- **Kutipan Teks**
<<<<
Kenapa saya nonton film ini?
Sejujurnya saya menonton film ini sebagai salah satu exercise dari sebuah program sekolah pra nikah online yang sedang saya ikuti. Sebelumnya saya sama sekali tidak tahu tentang film Dear Zindhagi ini, hingga minggu kemarin menonton film ini menjadi salah satu PR yang diberikan kepada kita sebagai peserta. Dan setelah menonton film ini, saya paham mengapa menonton film ini dijadikan PR dalam sebuah program sekolah pra nikah. Karena film ini juga mengajarkan banyak hal yang penting untuk seseorang pahami sebagai bekal membangun hubungan dengan pasangan dan bekal menjadi orang tua suatu hari nanti. Karena, bocoran sedikit, karakter dan sudut pandang yang dimiliki oleh Kaira saat dia dewasa banyak diakibatkan oleh pola asuh dan pengalaman yang dia dapat dari orang tuanya ketika dia kecil.
>>>>
- **Data Terekam**
<<<<
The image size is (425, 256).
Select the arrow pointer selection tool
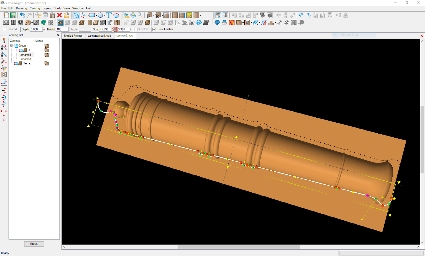click(x=77, y=15)
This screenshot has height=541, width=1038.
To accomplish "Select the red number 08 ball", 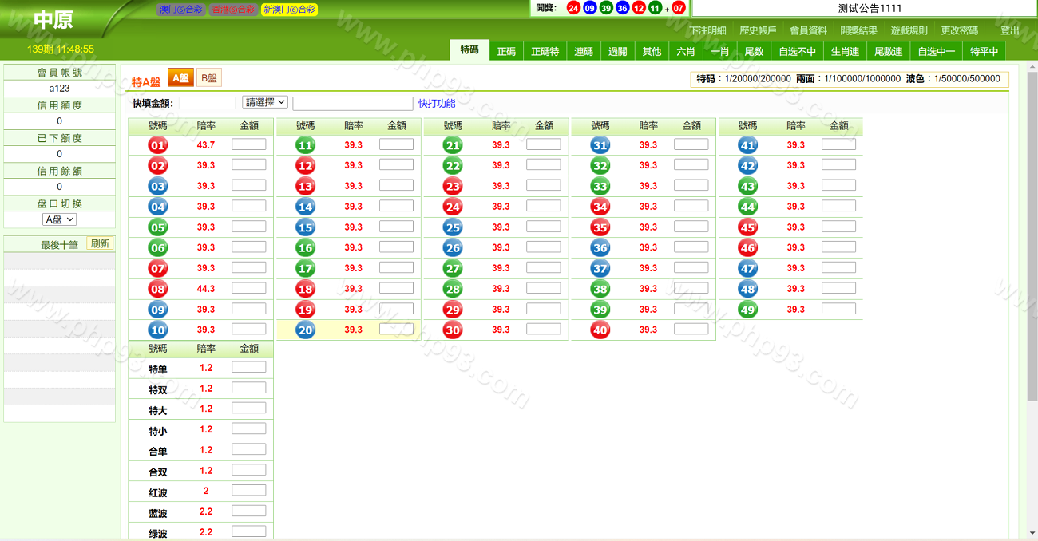I will tap(157, 290).
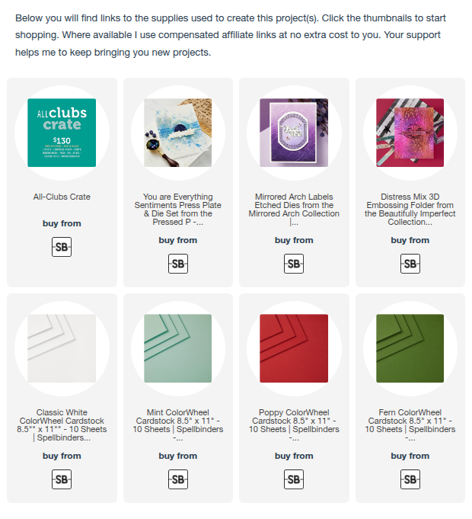The image size is (472, 519).
Task: Click SB store icon for You are Everything Press Plate
Action: click(x=178, y=264)
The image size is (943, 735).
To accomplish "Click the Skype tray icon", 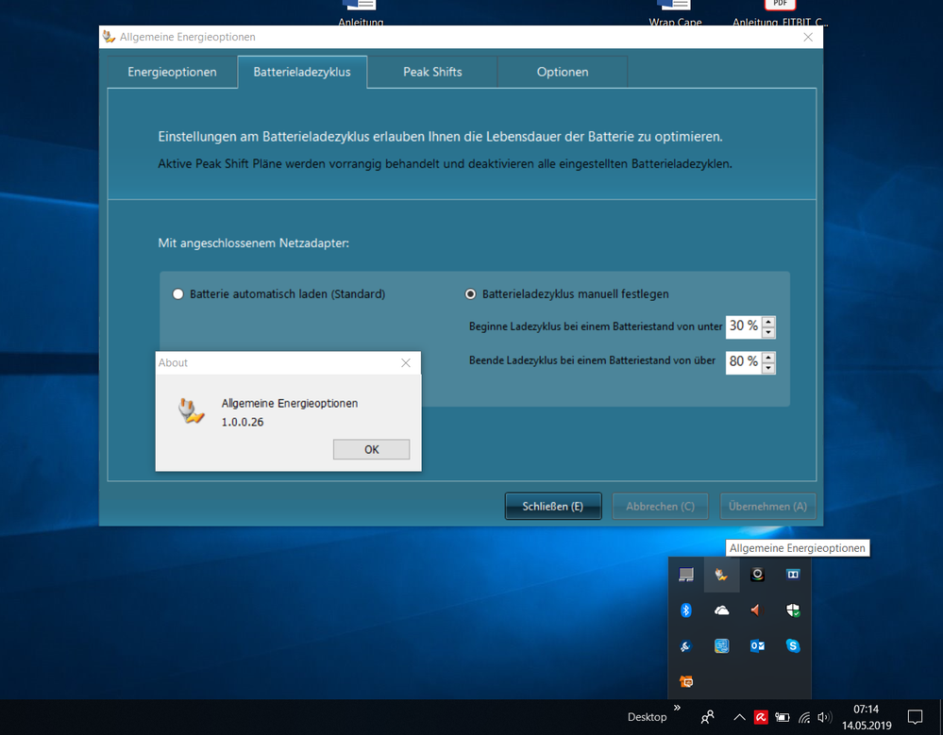I will click(x=793, y=646).
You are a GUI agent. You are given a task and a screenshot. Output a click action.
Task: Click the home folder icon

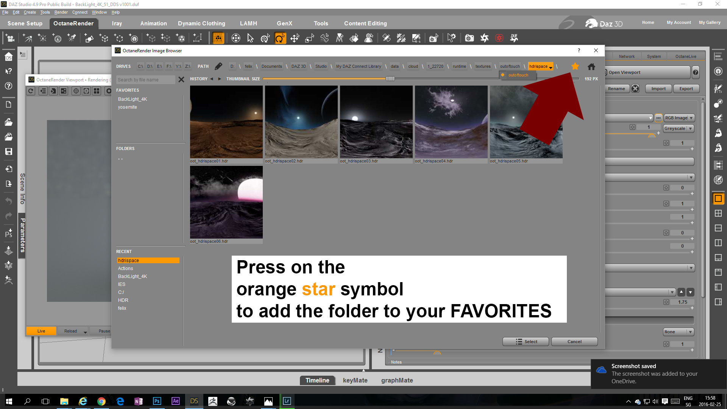[591, 67]
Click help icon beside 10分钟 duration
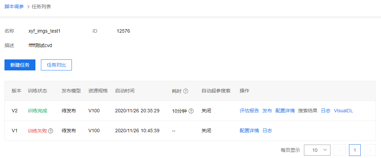381x158 pixels. tap(191, 111)
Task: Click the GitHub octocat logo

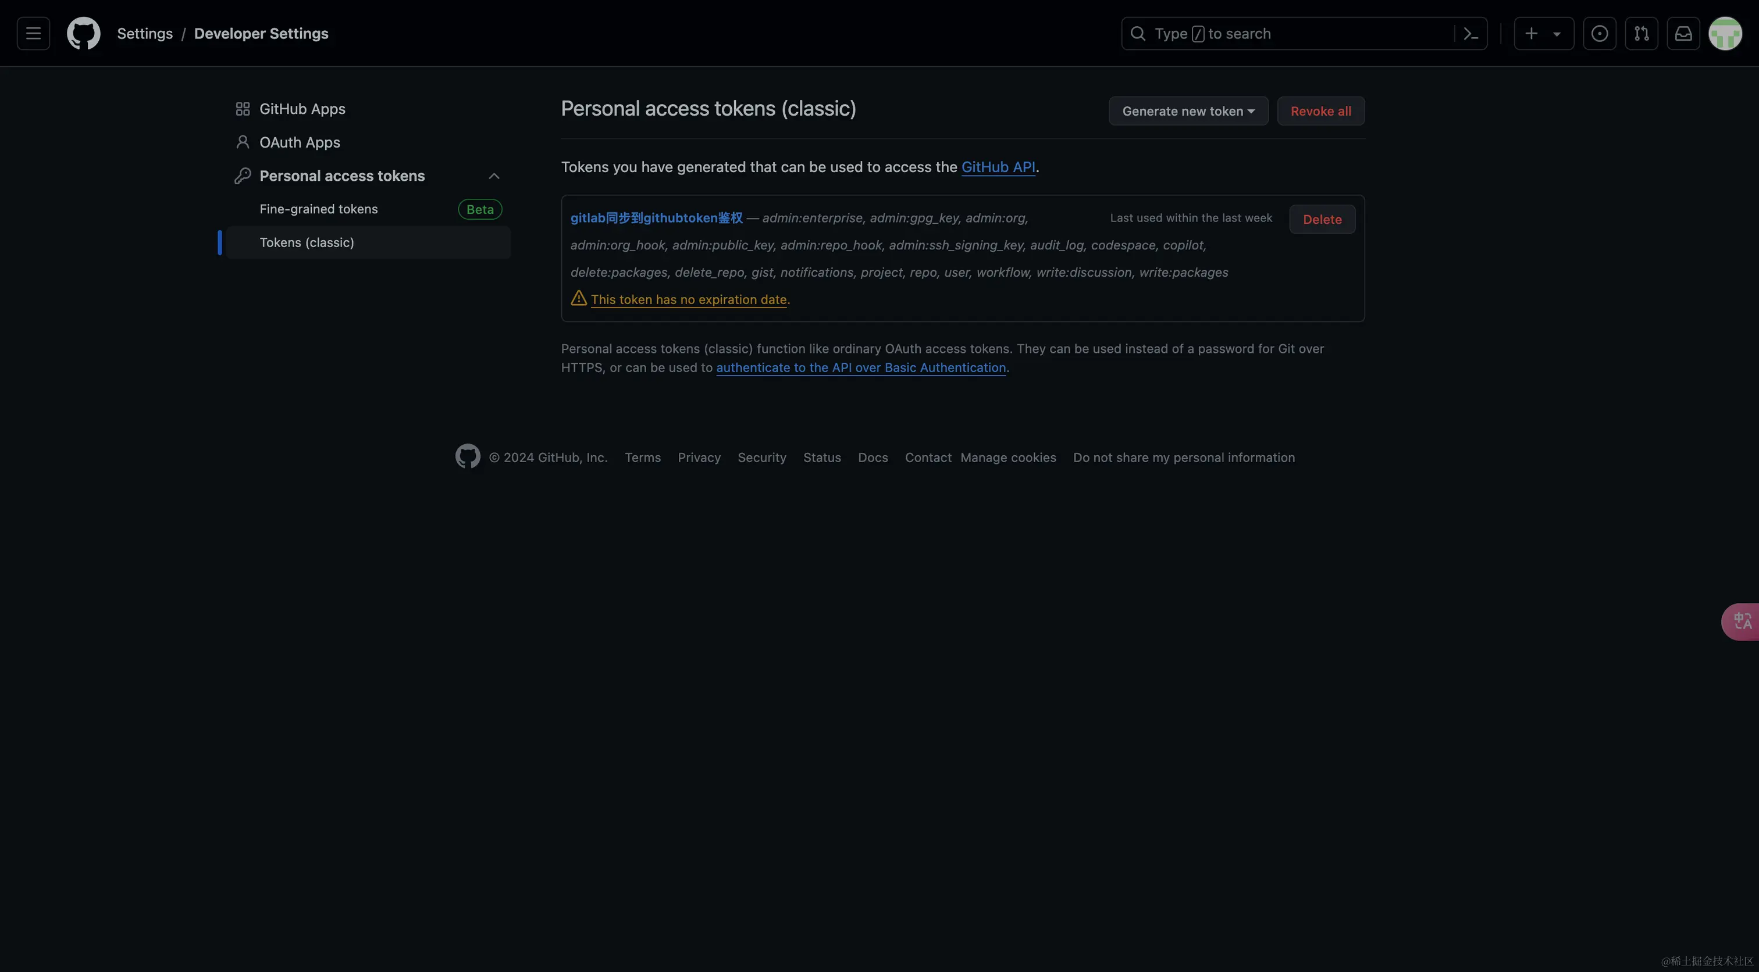Action: pyautogui.click(x=83, y=33)
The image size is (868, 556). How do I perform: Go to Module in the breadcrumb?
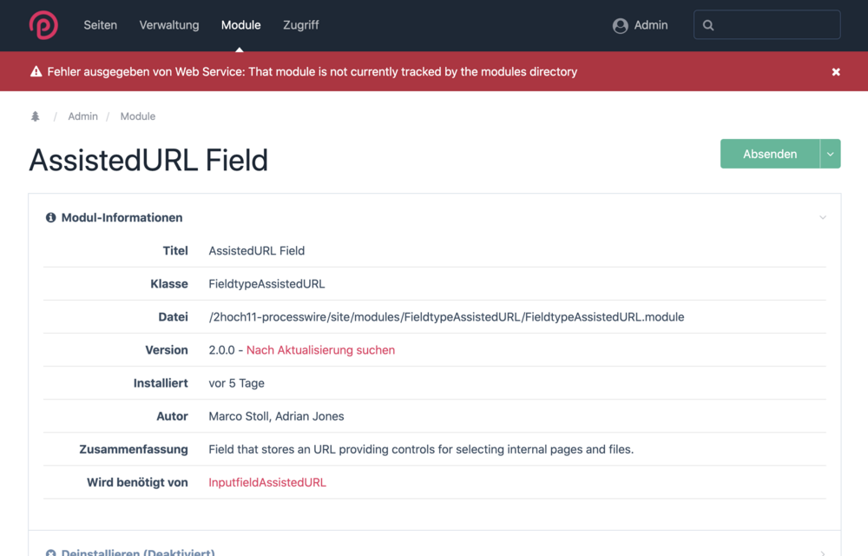pyautogui.click(x=137, y=116)
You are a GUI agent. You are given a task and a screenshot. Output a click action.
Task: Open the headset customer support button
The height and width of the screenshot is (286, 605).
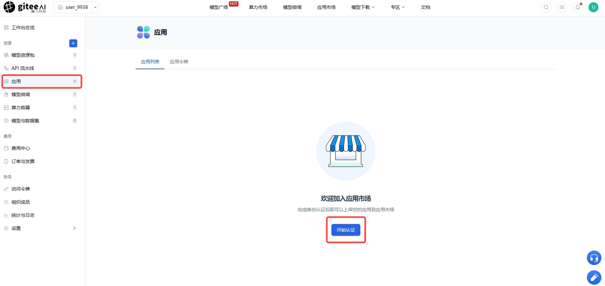594,258
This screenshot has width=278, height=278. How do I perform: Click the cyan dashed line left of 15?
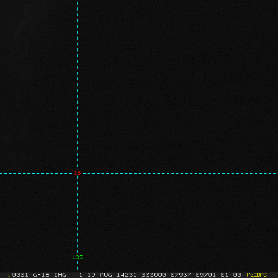pos(37,173)
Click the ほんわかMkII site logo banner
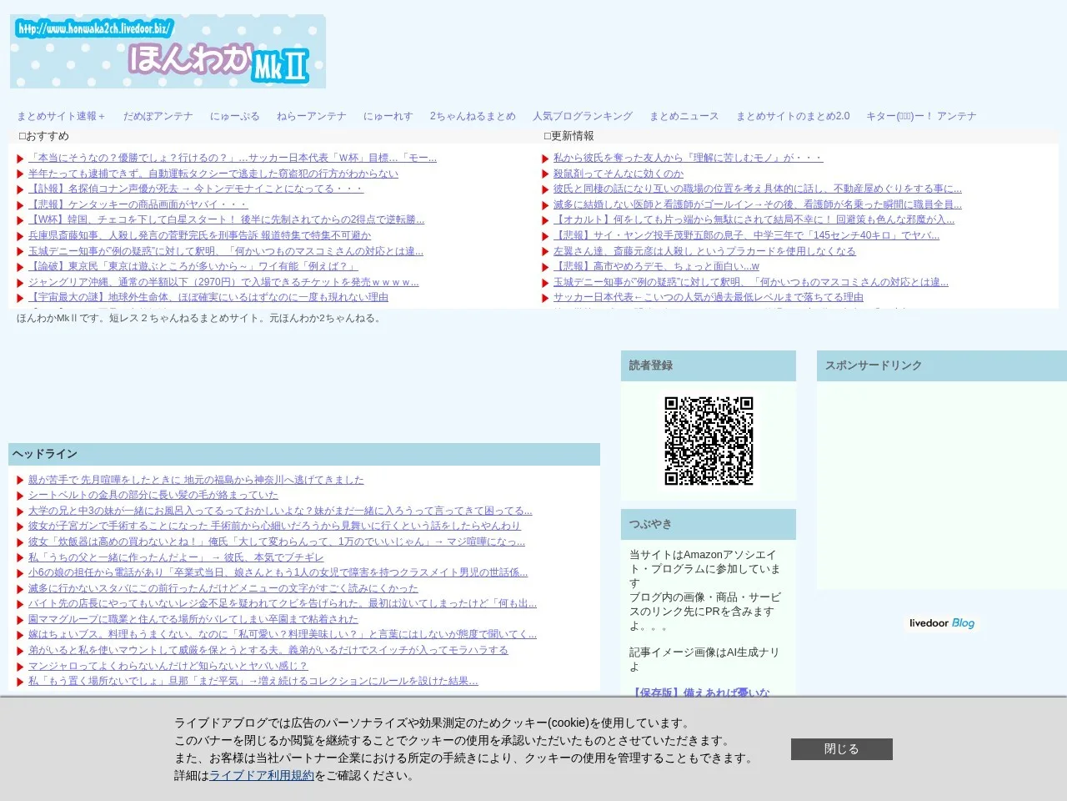Screen dimensions: 1067x801 pyautogui.click(x=168, y=52)
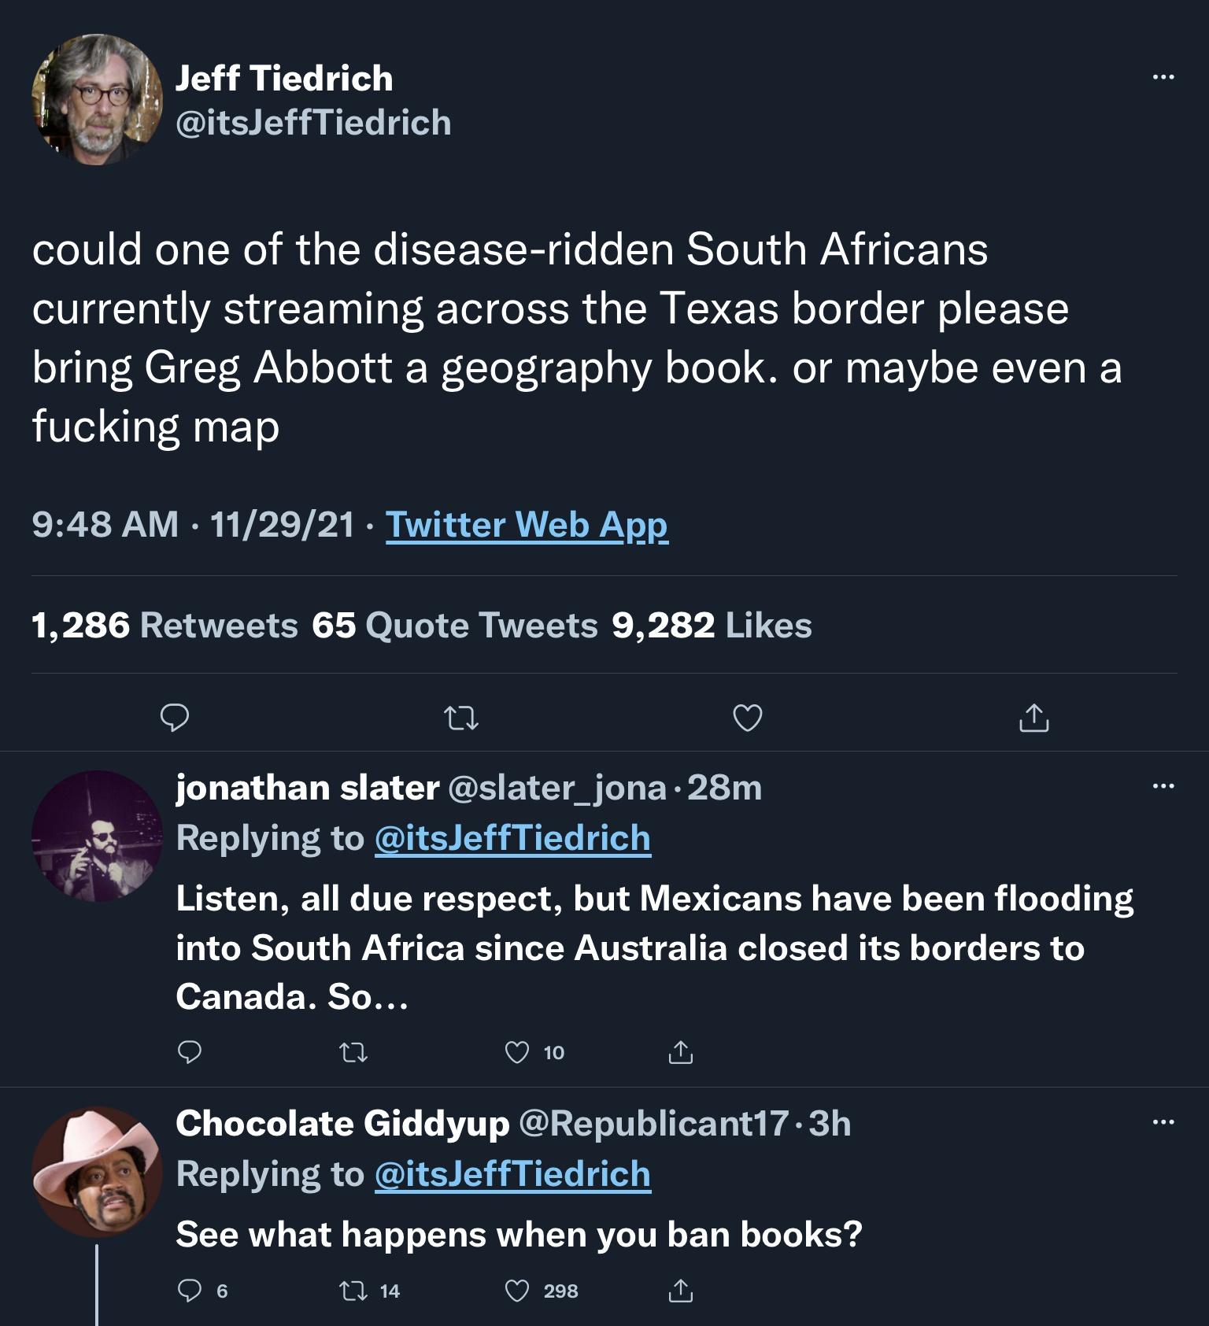View the 65 Quote Tweets

coord(455,626)
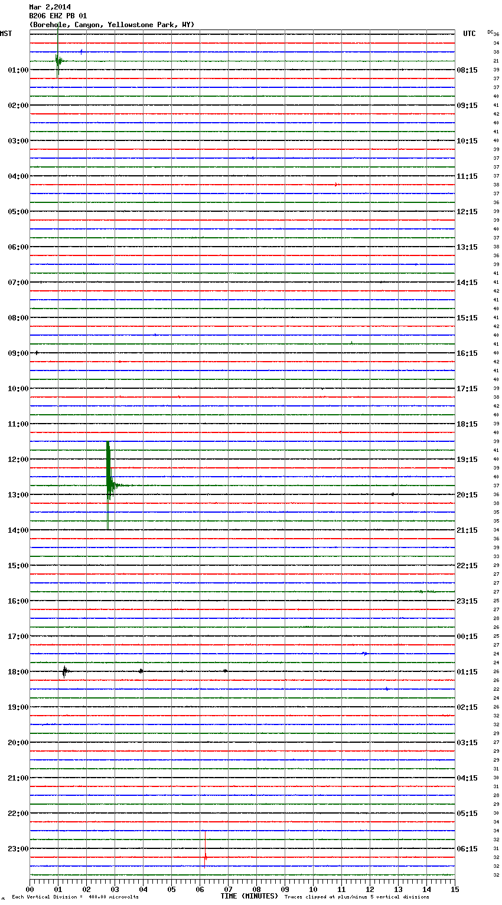The height and width of the screenshot is (905, 502).
Task: Click the UTC timezone header
Action: tap(469, 34)
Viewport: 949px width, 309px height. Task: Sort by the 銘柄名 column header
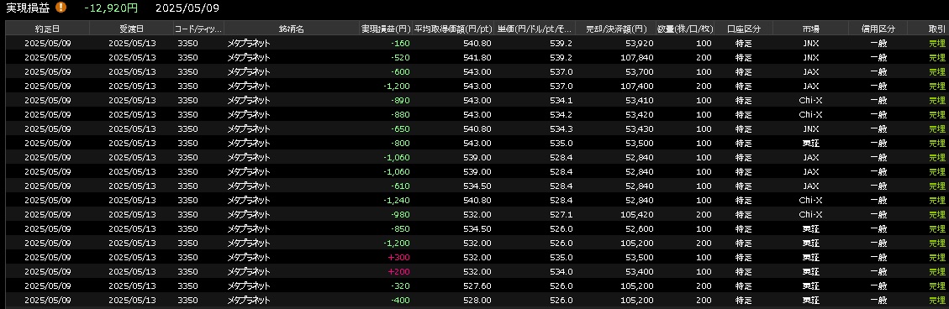click(292, 29)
>>>>
- **Daftar Tugas**
**A)** Menurut kutipan teks, program apa yang sedang diikuti penulis saat menonton film ini?
**B)** Berdasarkan kutipan teks, jelaskan mengapa menonton film ini dijadikan PR dalam program sekolah pra nikah.
**C)** Salin dengan tepat bagian kutipan teks mulai dari "Kenapa saya nonton" hingga dan termasuk "ketika dia kecil.".
Materi tersebut tidak diperlukan di sini.

- **Jawaban per Tugas**
**A)** Sebuah program sekolah pra nikah online.

**B)** Film ini mengajarkan banyak hal penting yang perlu dipahami seseorang sebagai bekal membangun hubungan dengan pasangan. Hal-hal itu juga menjadi bekal untuk menjadi orang tua suatu hari nanti.

**C)**
Kenapa saya nonton film ini?
Sejujurnya saya menonton film ini sebagai salah satu exercise dari sebuah program sekolah pra nikah online yang sedang saya ikuti. Sebelumnya saya sama sekali tidak tahu tentang film Dear Zindhagi ini, hingga minggu kemarin menonton film ini menjadi salah satu PR yang diberikan kepada kita sebagai peserta. Dan setelah menonton film ini, saya paham mengapa menonton film ini dijadikan PR dalam sebuah program sekolah pra nikah. Karena film ini juga mengajarkan banyak hal yang penting untuk seseorang pahami sebagai bekal membangun hubungan dengan pasangan dan bekal menjadi orang tua suatu hari nanti. Karena, bocoran sedikit, karakter dan sudut pandang yang dimiliki oleh Kaira saat dia dewasa banyak diakibatkan oleh pola asuh dan pengalaman yang dia dapat dari orang tuanya ketika dia kecil.